Воронов ничего не понял.
– Вы, кажется, недослышите, рядовой Воронов? Я повторю вам громко и раздельно: поняли ли вы святые тайны? Прониклись ли вы их дивным благоуханием?
– Благоуханием, – повторил Воронов. Ему казалось, что повторение и есть утвердительный ответ.
– Но вы прониклись? – настойчиво переспрашивал Плоскорылов. – Мой долг сделать так, чтобы вы прониклись, и если вы не готовы, я могу потратить с вами сколько угодно своего времени. Я готов, у нас до утра еще полно. Поняли ли вы, как величественна роль русского воинства?
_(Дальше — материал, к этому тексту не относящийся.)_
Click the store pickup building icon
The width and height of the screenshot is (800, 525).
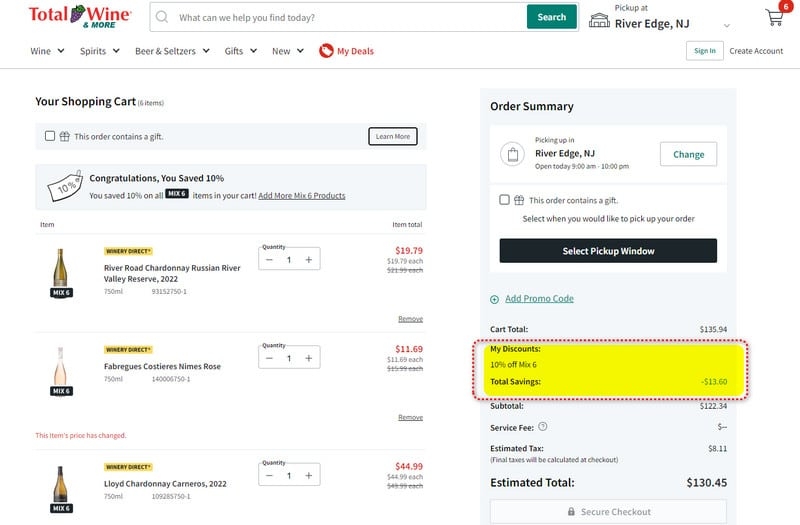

Осознали ли вы, что завтра не только искупаете свою вину, но совершаете высшее свое предназначение? У армии нашей нет никакой иной цели, как только перевод солдата в совершенное состояние. Никто не должен просто жить, понятно вам сие, рядовой Воронов? Жизнь есть мерзостное существование, которое должно быть преодолено. Ни секунды комфорта подлому телу с его низменными запросами, ни секунды напрасного лежания просто так! Солдат должен быть всегда занят, а всегда занят только мертвый солдат. Я поздравляю вас, рядовой Воронов, с тем, что завтра на рассвете вы станете идеальным солдатом!
Воронов тупо молчал.
– О чем вы думаете, рядовой Воронов? – вкрадчиво спросил капитан-иерей.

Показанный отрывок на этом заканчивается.